# Does anyone raise livestock???



## SouthernEssence (Oct 10, 2007)

I have a lil chicken farm here in Youngsville, NC.  I have 1 rooster and 23 hens, 5 different breeds.

Here's some pictures of chickens and eggs:


























And here's me...the chicken farmer:


----------



## Tabitha (Oct 11, 2007)

Those look like happy watermelon eating chickens!


----------



## SouthernEssence (Oct 11, 2007)

They ADORE watermelon.  It's their favorite treat.


----------



## Bret (Oct 11, 2007)

I love chickens! Nothing like farm fresh eggs. I boarded one of my horses at a place that had chickens. She had mostly Aracanas (the ones that have the blue-green eggs). One kept getting out and was frequently in my horse's stall. Good thing my mare didn't mind  

Now we have 6.7 acres, two horses, but can't have chickens. The only place is by the barn, and that's heavily wooded. We have too many fox, hawks and other predators. (Well, that, and hubby says no!  :roll:   )

They're great garbage disposals though. My mom and I would sometimes stop at McDonalds before we went, then throw them the left over fries. I helped the barn owner dig a butterfly garden, and they went nuts over the grass/dirt clumps. They're so fun to watch.


----------



## SouthernEssence (Oct 11, 2007)

I have 5 Easter Eggers which are Aruacana "mutts" but they still lay blue eggs.  You can kinda see the blue ones in the top picture.


----------



## dragonfly princess (Oct 11, 2007)

Um.....WOW you don't look like a farmer!  

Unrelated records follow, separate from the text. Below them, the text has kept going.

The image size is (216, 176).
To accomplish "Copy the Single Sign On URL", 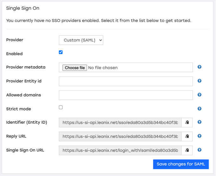I will click(187, 150).
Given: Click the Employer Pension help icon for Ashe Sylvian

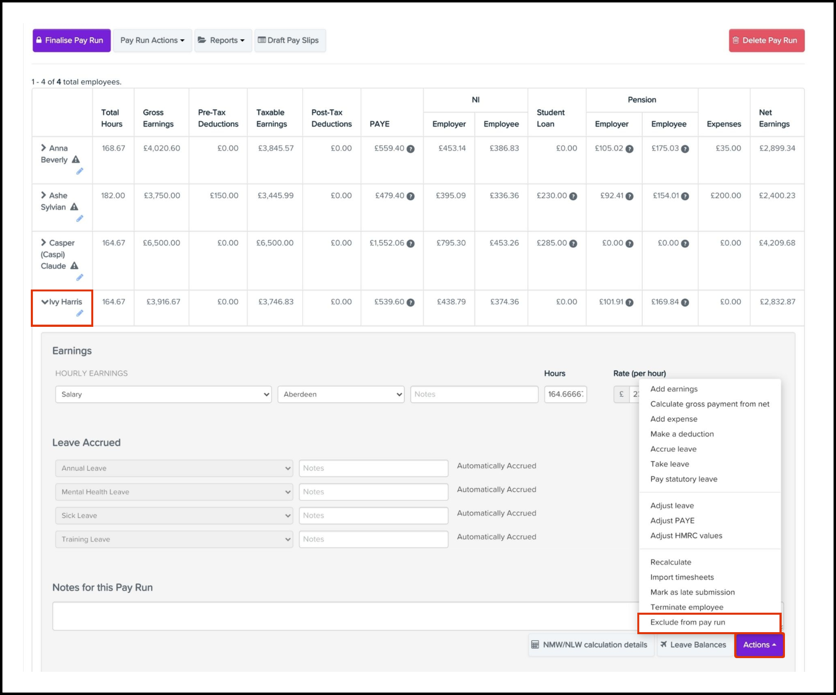Looking at the screenshot, I should pyautogui.click(x=629, y=196).
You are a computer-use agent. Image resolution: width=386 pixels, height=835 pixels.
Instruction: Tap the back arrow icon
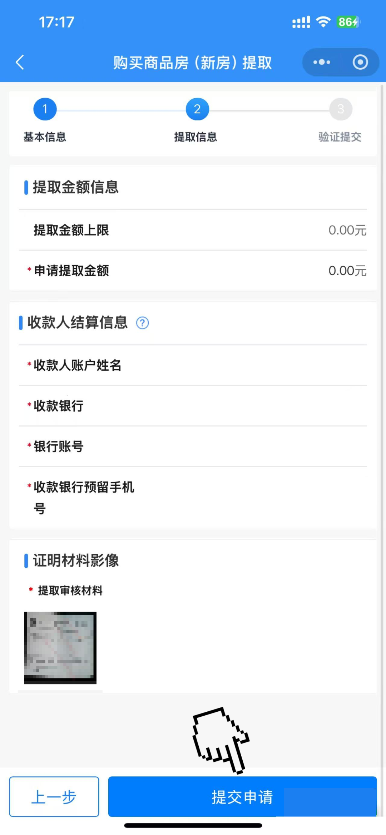click(20, 62)
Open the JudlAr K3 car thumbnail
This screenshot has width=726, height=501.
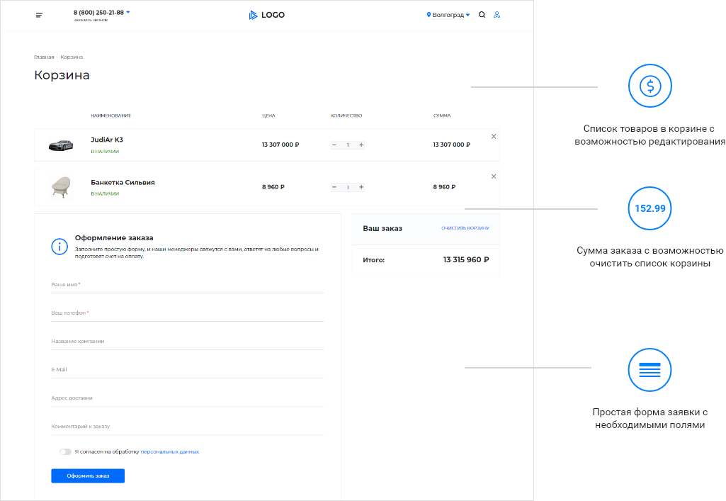(61, 145)
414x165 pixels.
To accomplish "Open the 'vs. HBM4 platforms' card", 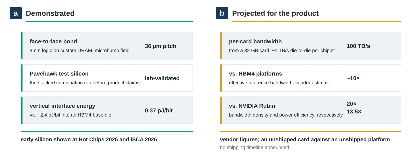I will pos(311,78).
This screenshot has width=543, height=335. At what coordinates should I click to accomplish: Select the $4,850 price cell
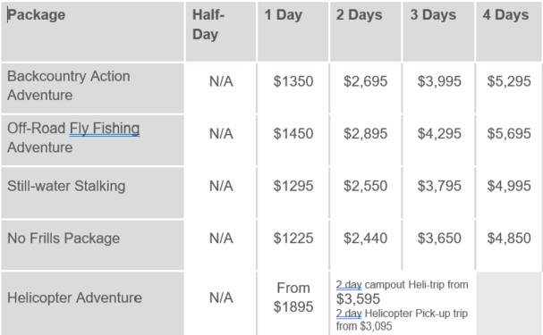(x=509, y=245)
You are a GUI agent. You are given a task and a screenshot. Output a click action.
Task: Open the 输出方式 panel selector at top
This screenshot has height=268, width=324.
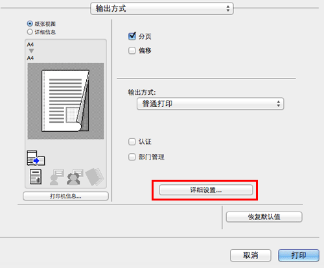(x=162, y=8)
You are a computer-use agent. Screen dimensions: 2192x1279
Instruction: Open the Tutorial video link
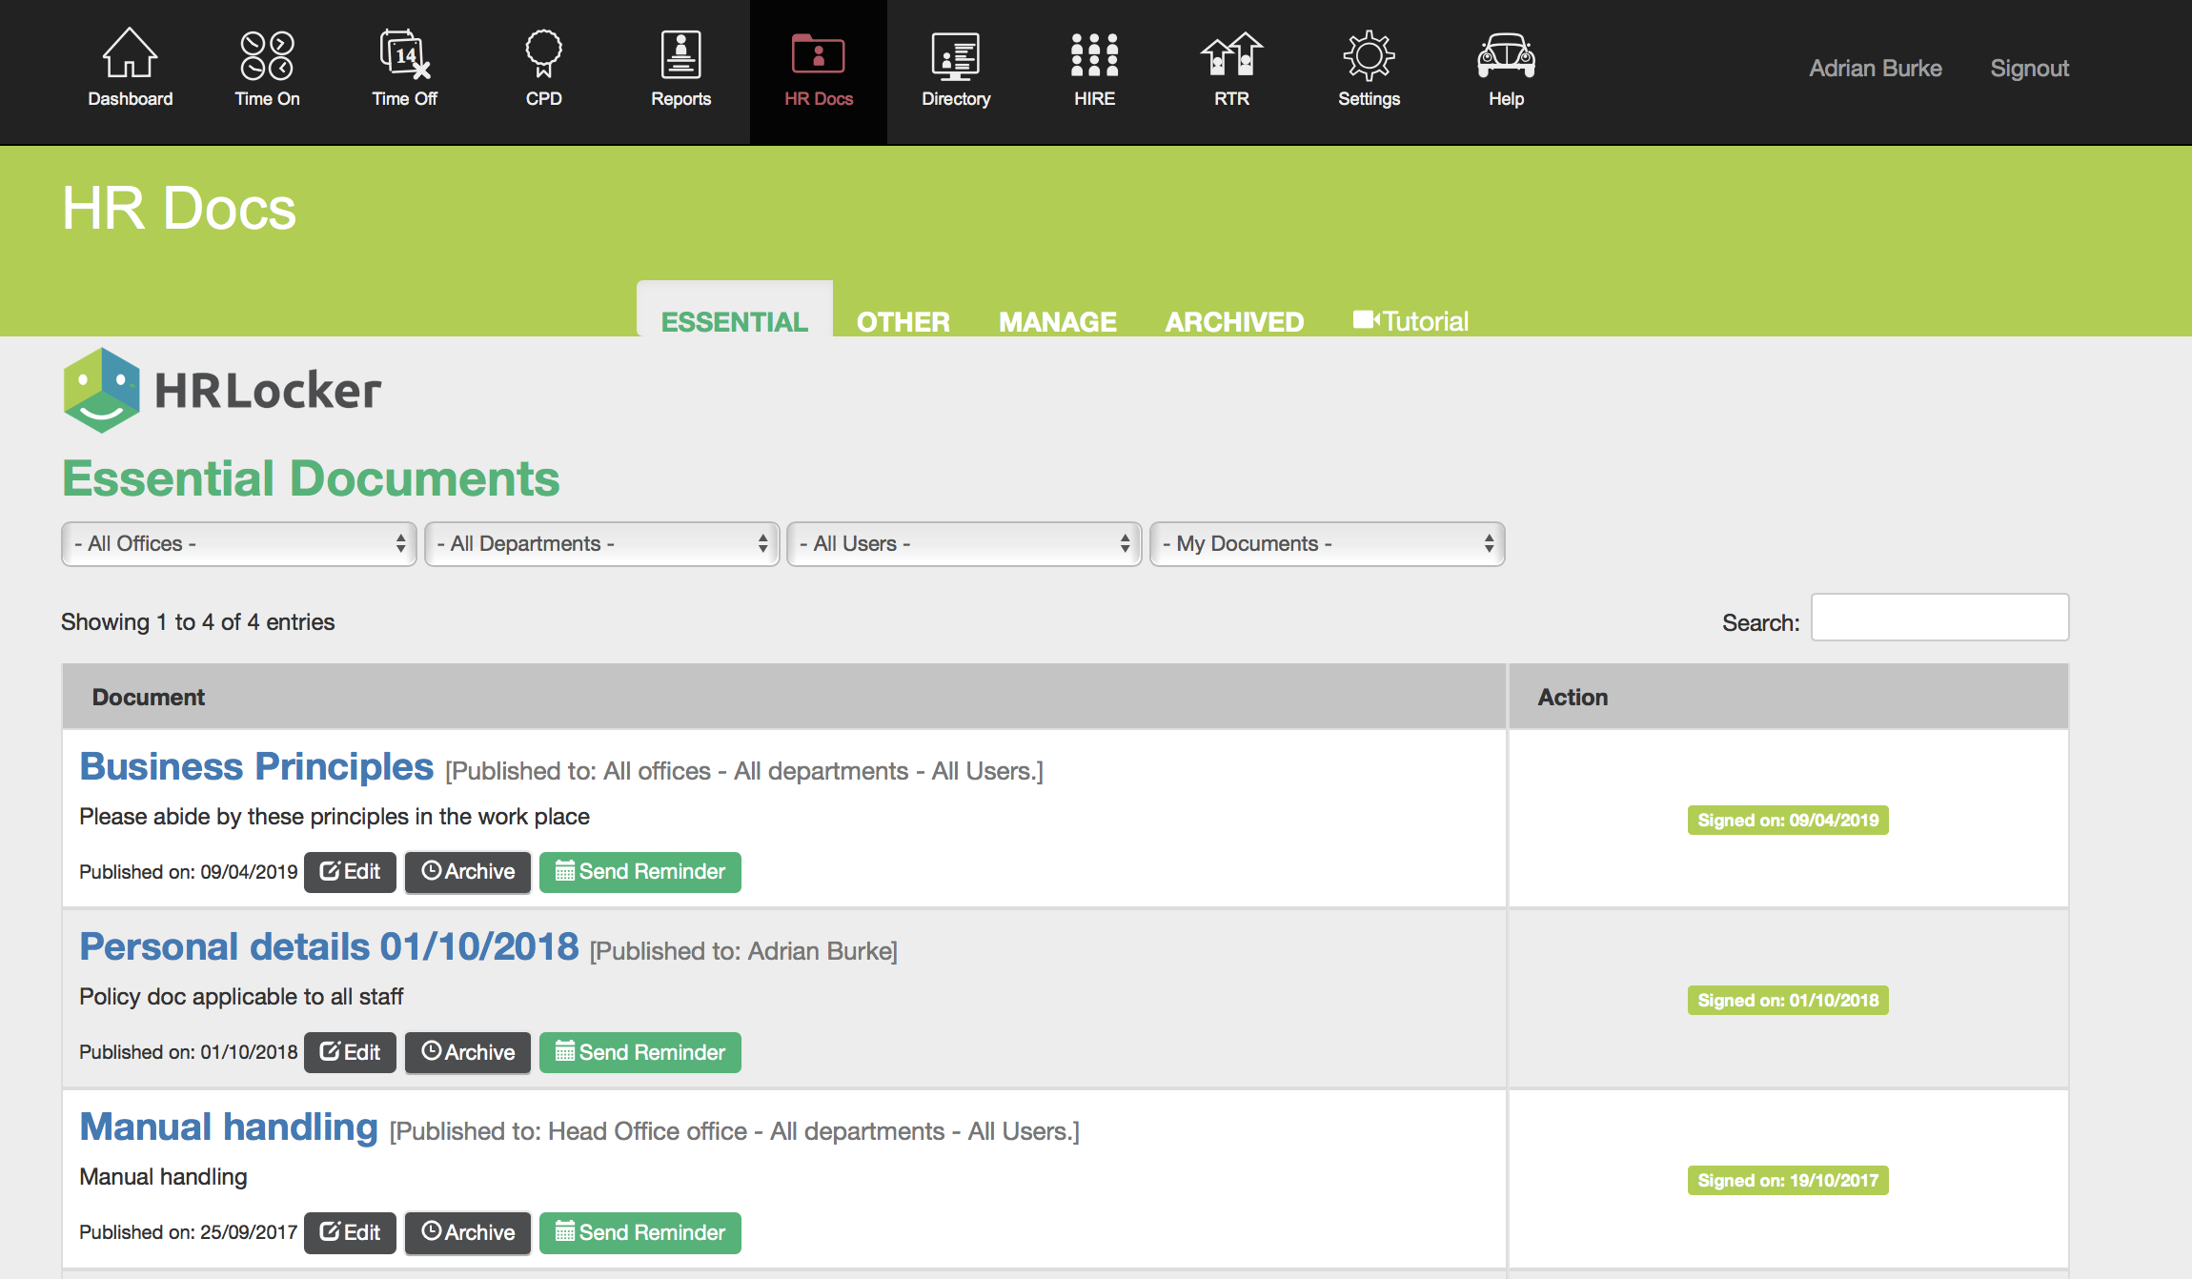tap(1411, 321)
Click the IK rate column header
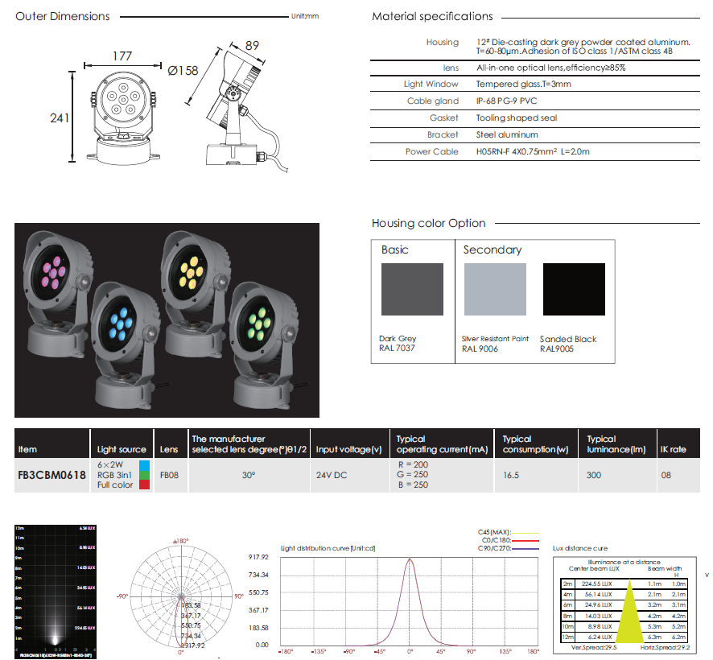This screenshot has width=713, height=660. point(673,449)
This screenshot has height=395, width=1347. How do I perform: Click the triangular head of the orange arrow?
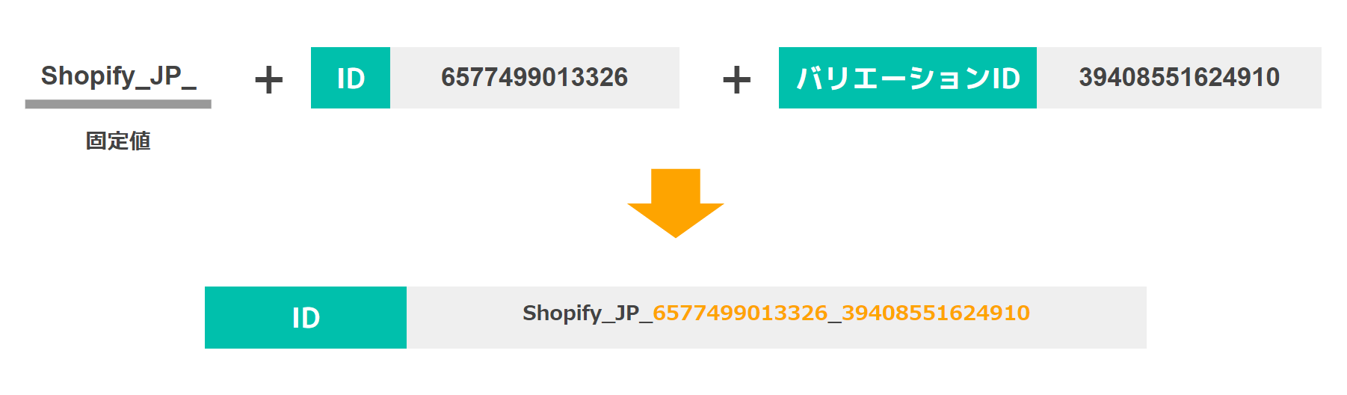tap(676, 220)
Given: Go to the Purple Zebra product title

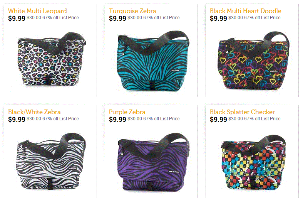Looking at the screenshot, I should 127,112.
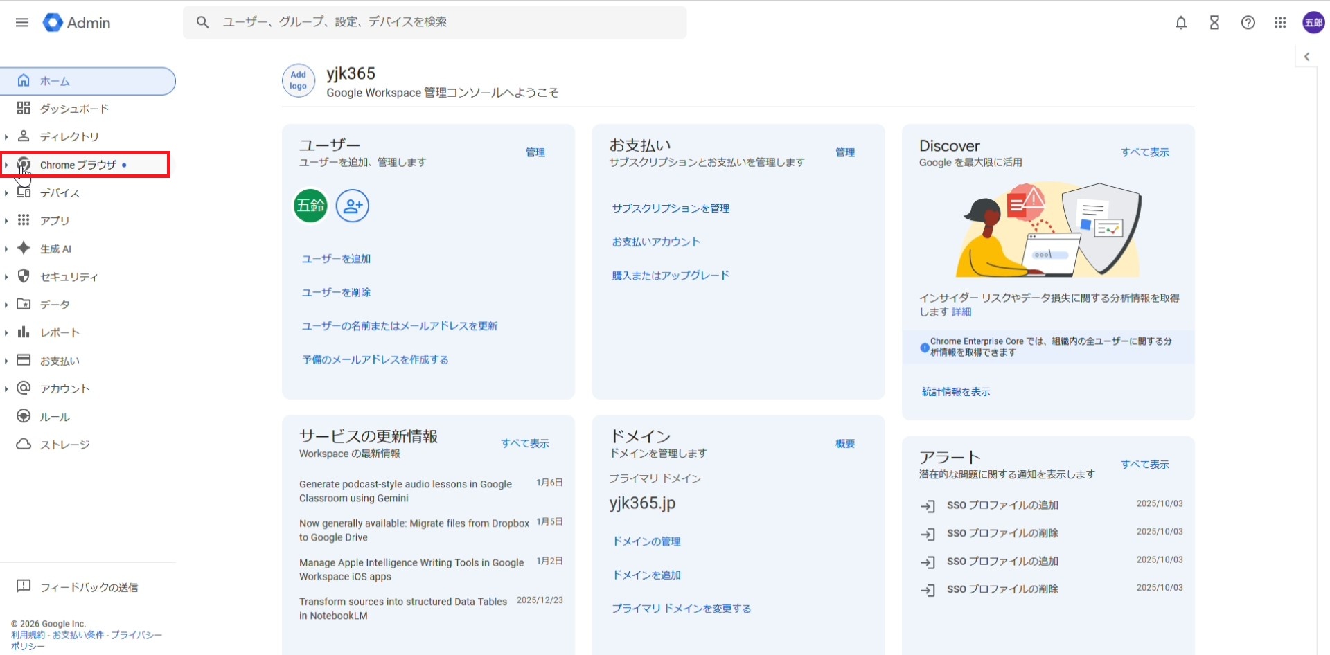Screen dimensions: 1330x655
Task: Click the search field for users and groups
Action: click(x=443, y=22)
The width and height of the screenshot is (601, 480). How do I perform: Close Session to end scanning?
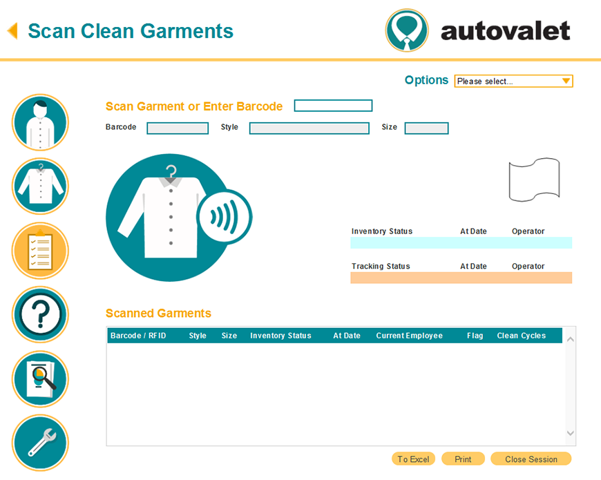coord(531,459)
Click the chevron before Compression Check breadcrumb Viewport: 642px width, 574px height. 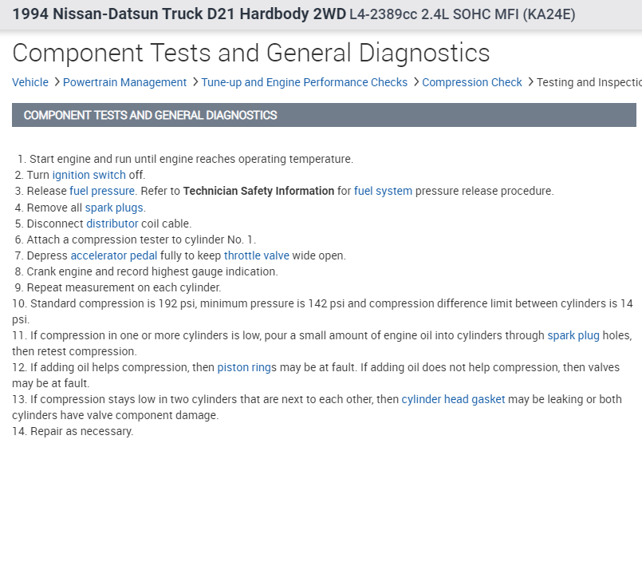click(x=416, y=82)
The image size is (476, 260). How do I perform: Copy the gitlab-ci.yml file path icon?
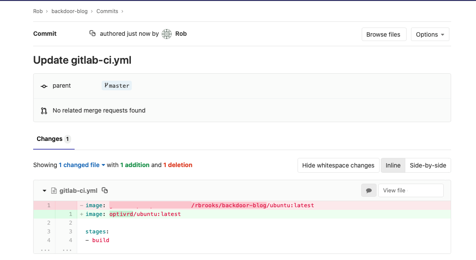(105, 191)
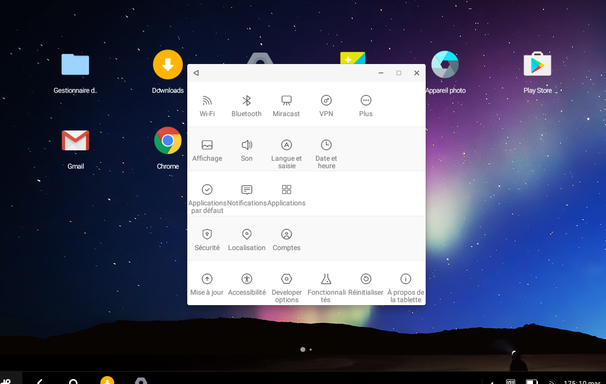Open Son sound settings

coord(246,150)
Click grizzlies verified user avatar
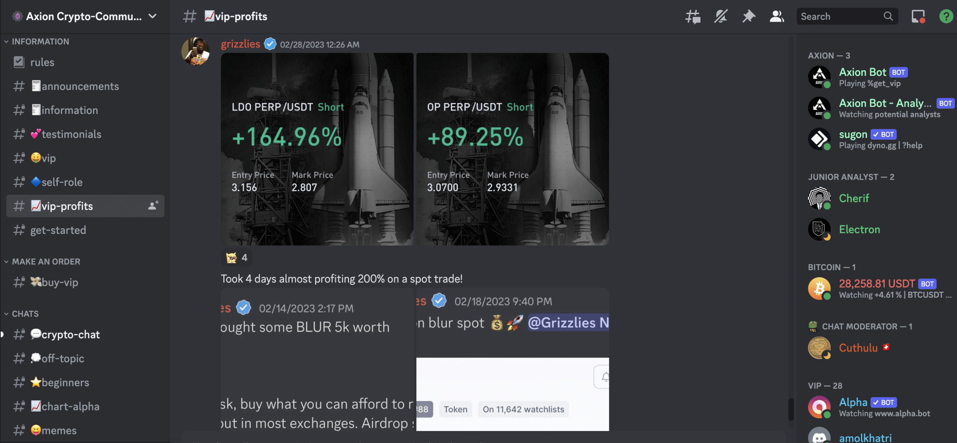The image size is (957, 443). click(x=198, y=51)
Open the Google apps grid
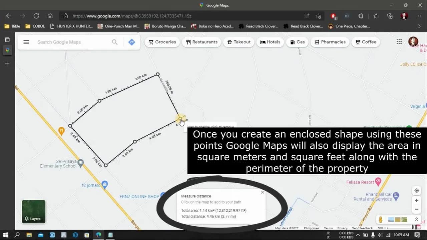This screenshot has width=427, height=240. click(x=399, y=42)
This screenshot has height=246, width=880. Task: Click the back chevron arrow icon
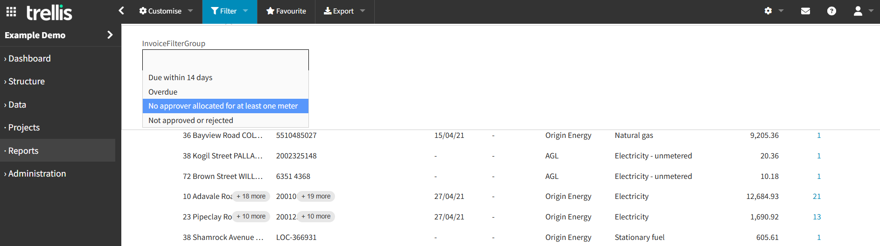point(121,11)
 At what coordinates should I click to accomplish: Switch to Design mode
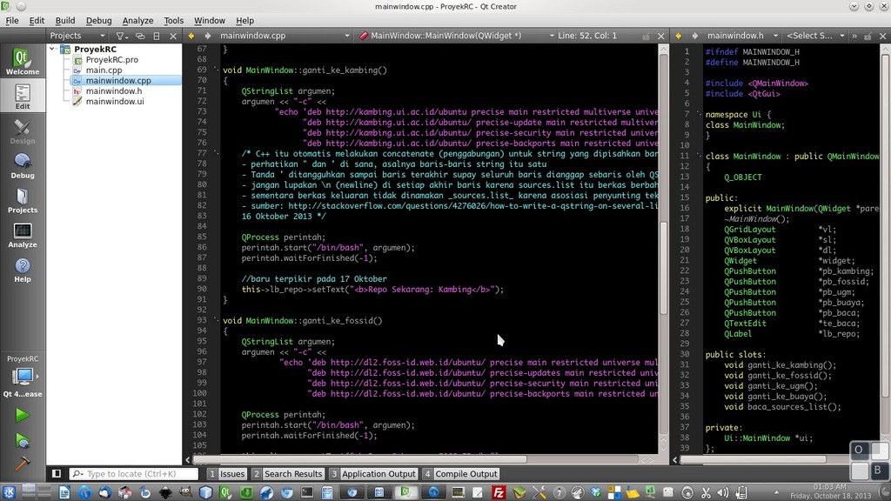pos(22,130)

I have 2 children, do they count as livestock?    :twisted:


----------



## SouthernEssence (Oct 11, 2007)

dragonfly princess said:
			
		

> Um.....WOW you don't look like a farmer!
> 
> I have 2 children, do they count as livestock?    :twisted:



Children?  Let's see, you feed them, house them, clean up after all their mess...yup livestock!    

Ok here's a picture that shows my true farmer side.  This is me and Bertha, she's my buddy:


----------



## dragonfly princess (Oct 11, 2007)

Ok that is a little more Farmer-ish 

Cute chicken!


----------



## Bret (Oct 11, 2007)

SouthernEssence said:
			
		

> I have 5 Easter Eggers which are Aruacana "mutts" but they still lay blue eggs.  You can kinda see the blue ones in the top picture.



I saw  Great, now I want eggs. The store bought just don't cut it, and I don't know anyone near me who has 'em. I'll have to ask my buddy at the feed store next time I go...


----------



## black squirrel (Oct 11, 2007)

That is a wonderful chicken yard.  My mom has chickens, I think 42, and they all have names!  Pet chickens are great. Her summer pullets have started laying and she has two that lay chocolate brown eggs that are just barely two inches long.  I though she had made them in a chocolate mold!  It is so nice not having to buy eggs, especially organic ones.


----------



## paupau (Oct 12, 2007)

I had a chicken named bertha as well. I love chickens. No farm, strickly city. I kept them in my bedroom. What were my parents thinking.


----------



## dragonfly princess (Oct 12, 2007)

Ok let me just tell you my thoughts on chickens and roosters.  THEY SCARE THE CRAP OUT OF ME!!!

My grandma used to live next to a guy that had chickens, and the "Head Rooster" didn't like me for some reason, he used to chase me everytime I came outside!  So I don't feel bad for eating them  :twisted:


----------